“It wasn’t meant for me to go,” Conscious (the name she chose to better reflect -- and conceal -- her identity) says. “I have a bigger purpose.” The former bodyguard to such hip-hop royalty as Busta Rhymes and Missy Elliot, music manager of The Queen Latifah Show and talk-show host for the Oxygen Media Network is now the author of a painstakingly told, page-turning memoir, Getting Unstuck: Girl to Girl, You Can Be Infected Indeed (check out www.prettytomboys.com). Presented as a dialogue between Conscious and her therapist, this is the raw, rare story of a terrible childhood, a mother who turns her back on her children, incest, an adolescence of dealing and drugging, getting HIV from another woman and finally an epiphany -- a cautionary tale she takes on the road to AIDS groups and high schools.
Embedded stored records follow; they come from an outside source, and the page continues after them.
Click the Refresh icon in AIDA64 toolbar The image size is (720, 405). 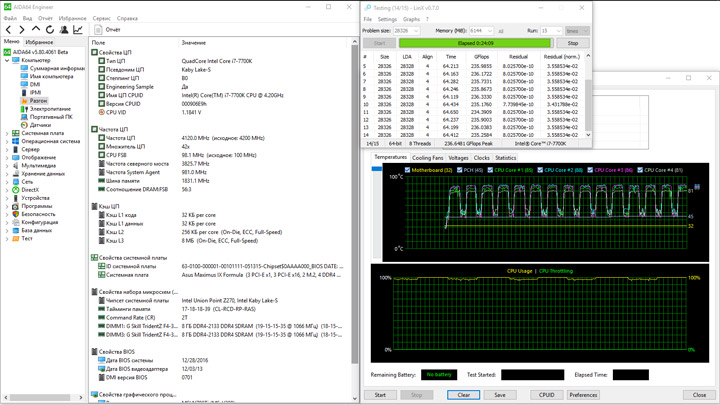tap(50, 30)
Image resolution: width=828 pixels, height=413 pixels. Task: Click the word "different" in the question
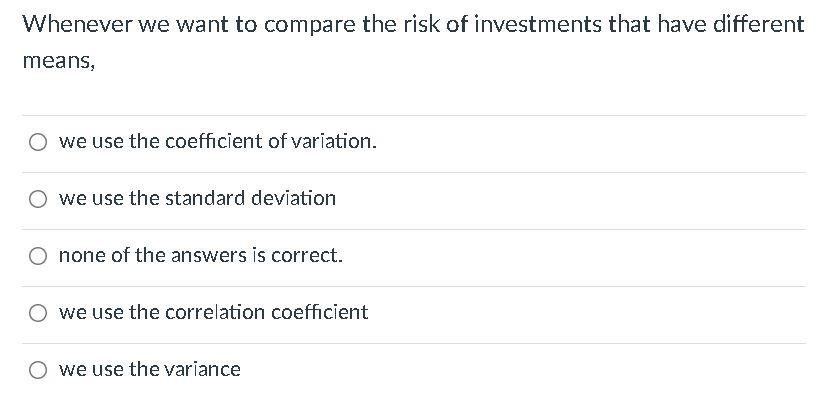[x=758, y=24]
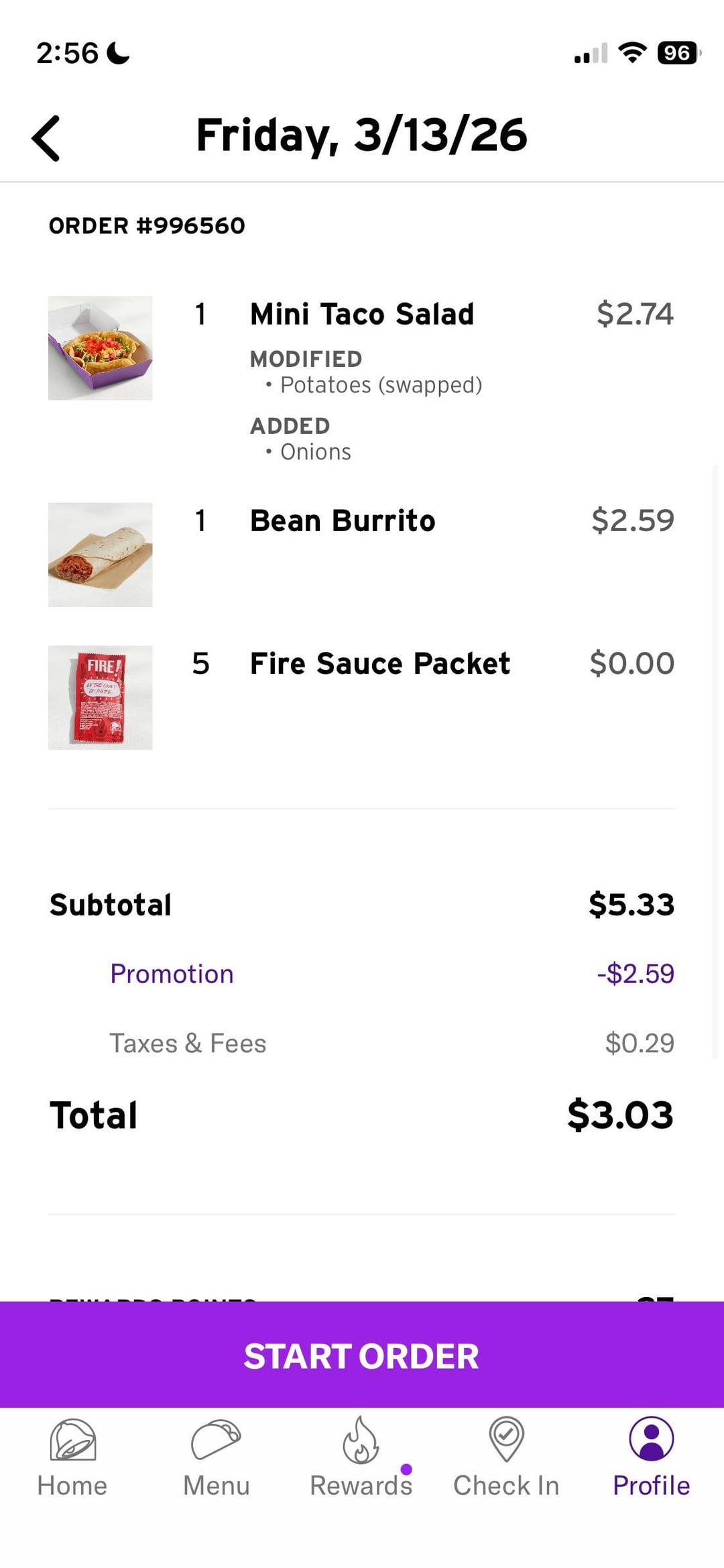Tap the Fire Sauce Packet image
The width and height of the screenshot is (724, 1568).
click(x=101, y=697)
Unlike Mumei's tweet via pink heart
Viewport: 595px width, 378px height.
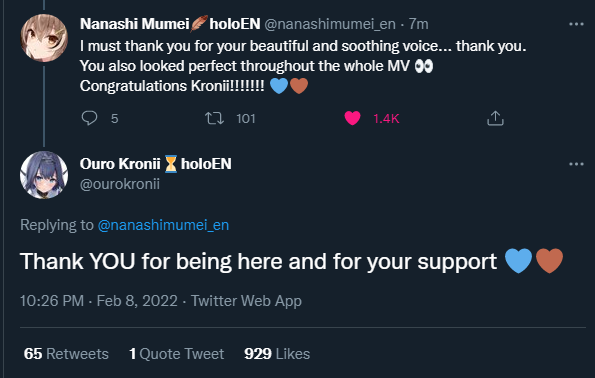(352, 118)
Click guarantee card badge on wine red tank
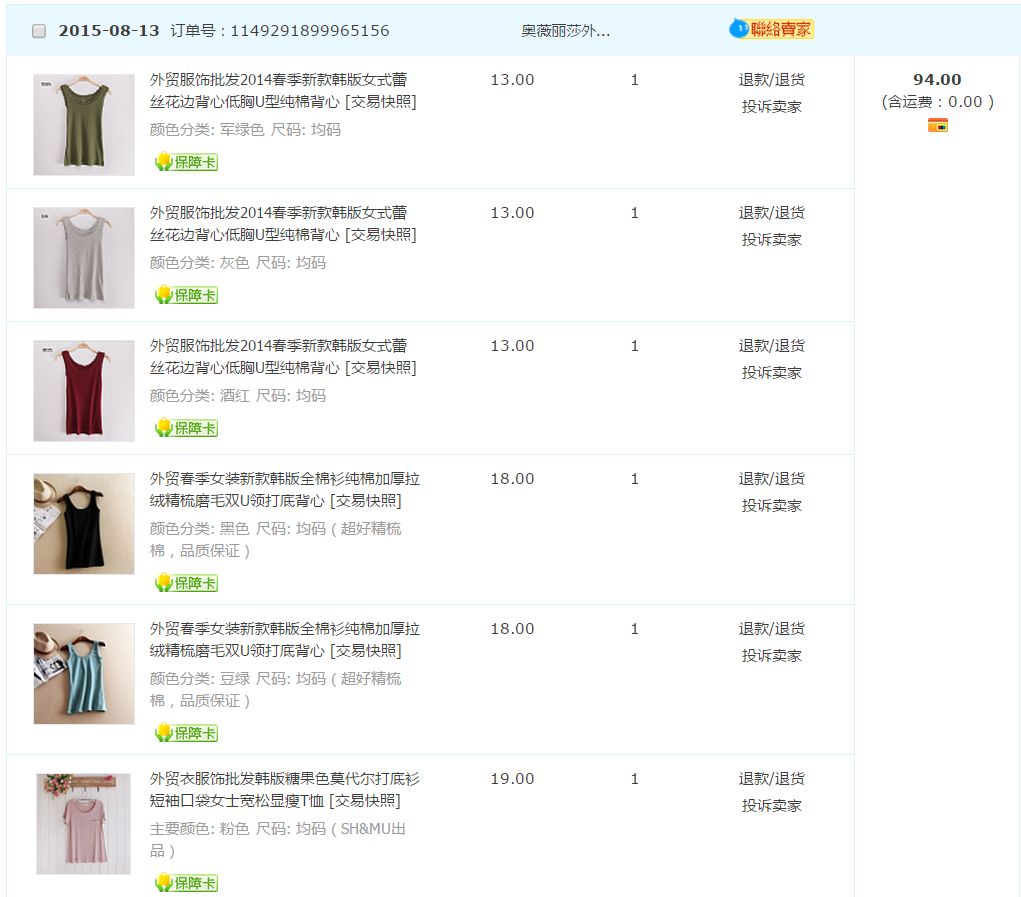 point(186,428)
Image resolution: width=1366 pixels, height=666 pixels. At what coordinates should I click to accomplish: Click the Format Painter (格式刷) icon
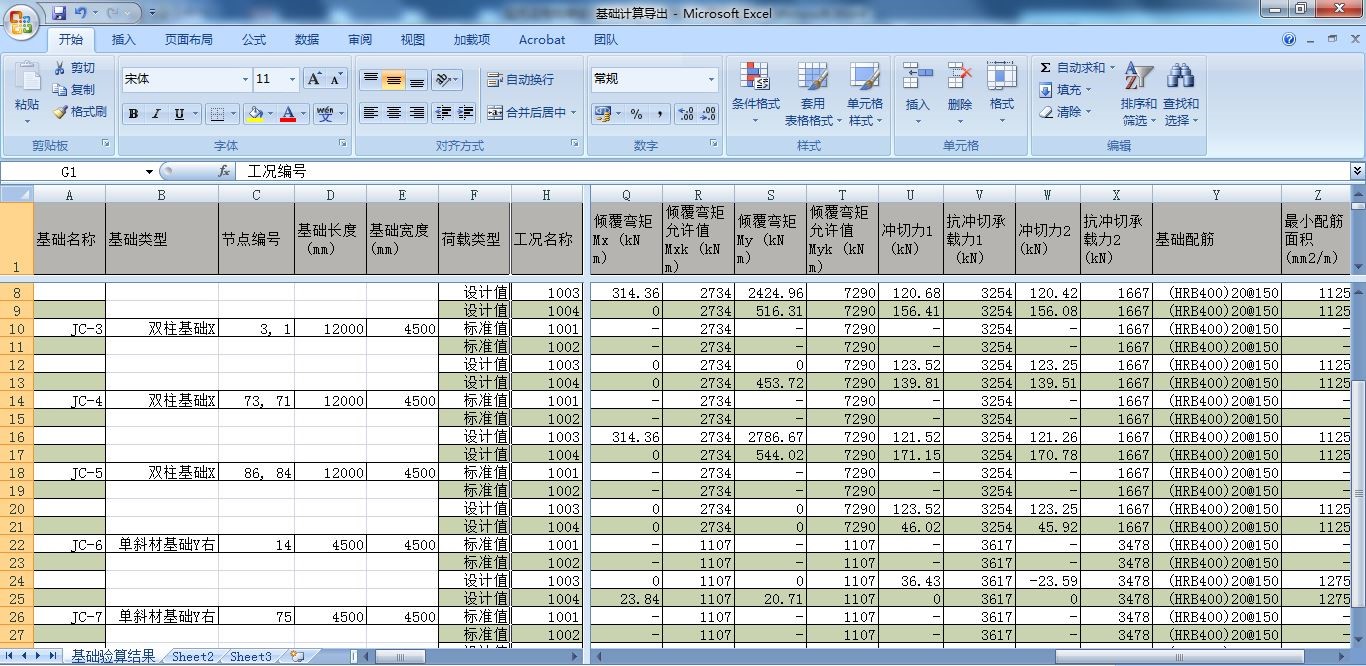tap(60, 112)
Now, sitting across from me at a West Village cafe’s skimpy table that’s barely able to accommodate her long, athletic legs, she gives me her HIV skinny: positive for nine years, never taken meds, undetectable viral load. Talk about rare.
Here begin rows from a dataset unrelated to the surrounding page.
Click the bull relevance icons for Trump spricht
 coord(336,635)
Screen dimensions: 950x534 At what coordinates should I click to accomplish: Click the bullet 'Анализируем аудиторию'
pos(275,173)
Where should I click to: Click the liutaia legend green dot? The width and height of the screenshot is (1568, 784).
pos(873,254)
Equal parts strong and demure, the one-name wonder bears surprisingly few scars from her brutal past. Or perhaps she just hides them expertly. “Dealers tried to kill me at least three times while I was on the street selling,” Conscious says. On the floor of a Harlem crackhouse, with cops closing in, she woke up high one last time to the sound of a voice telling her to get up, she had work to do. “Whether it’s God or an angel, we all get that voice,” Conscious says, “but sometimes we don’t listen.” Conscious’ angel told her that she would get a disease, but that it wouldn’t affect her until her work was done. That week she signed herself into rehab.
At the program in upstate New York, everyone got HIV-tested before being released. "As soon as I found out I was positive, I thought, ’Oh, that’s what it is,’“ she recalls. ”They had me on suicide watch -- waiting for a delayed response! But I wasn’t surprised or upset. I just wanted to help everyone else through it."
At 37, this Jill-of-all-trades has ditched her musical exploits to spread the word that lesbians are not magically exempt from HIV. “To become Conscious, I had to go through a lot,” she says. “I was molested, neglected and led astray. This book is to give people hope to make it from there to here.”